Alias the Lone Wolf eBook

Louis Joseph Vance
This eBook from the Gutenberg Project consists of approximately 352 pages of information about Alias the Lone Wolf.

Alias the Lone Wolf eBook

Louis Joseph Vance
This eBook from the Gutenberg Project consists of approximately 352 pages of information about Alias the Lone Wolf.

Some time after, supine again upon his bed, he heard Mr. Swain in the saloon querulously interrogating one of the stewards.  It appeared that Mr.

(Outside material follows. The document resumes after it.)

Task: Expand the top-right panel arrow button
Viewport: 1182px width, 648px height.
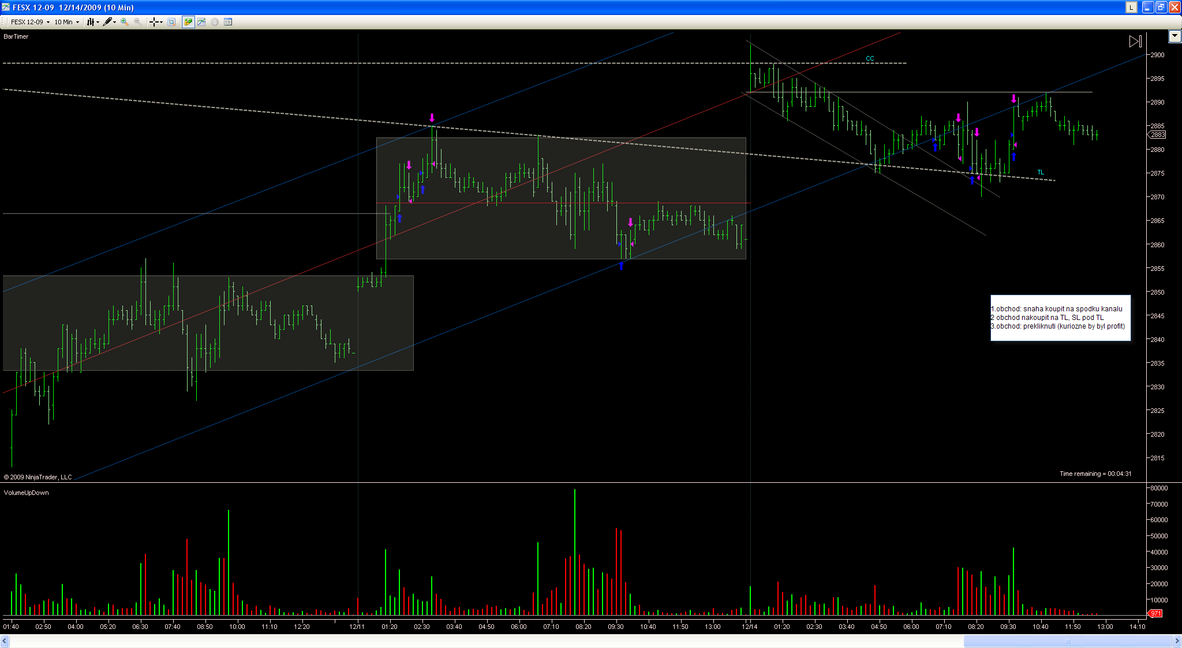Action: (1174, 36)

Swain had unaccountably mislaid his keys, and he wanted to know if the steward had seen anything of them.  The steward hadn’t, he said; and Lanyard for one knew that he spake sooth, since at that moment the missing keys were resting on the bottom of the sea several miles astern—­all but one.

There was no dressing for dinner that night.  Liane Delorme, her nerves rasped almost beyond endurance by the relentless fog signal, preferred the seclusion of her stateroom.  Lanyard wasn’t really sorry; the bosom of a white shirt is calculated to make some impression upon the human retina even on the darkest night; whereas his plain lounge suit of blue serge was sure to prove entirely inconspicuous.  So, if he missed the feminine influence at table, he bore up with good fortitude.

And after dinner he segregated himself as usual in his favourite chair near the taffrail.  The fog, if anything denser than before, manufactured an early dusk of a peculiarly depressing violet shade.  Nevertheless, evenings are long in that season of the year, and to Lanyard it seemed that the twilight would never quite fade out completely, true night would never come.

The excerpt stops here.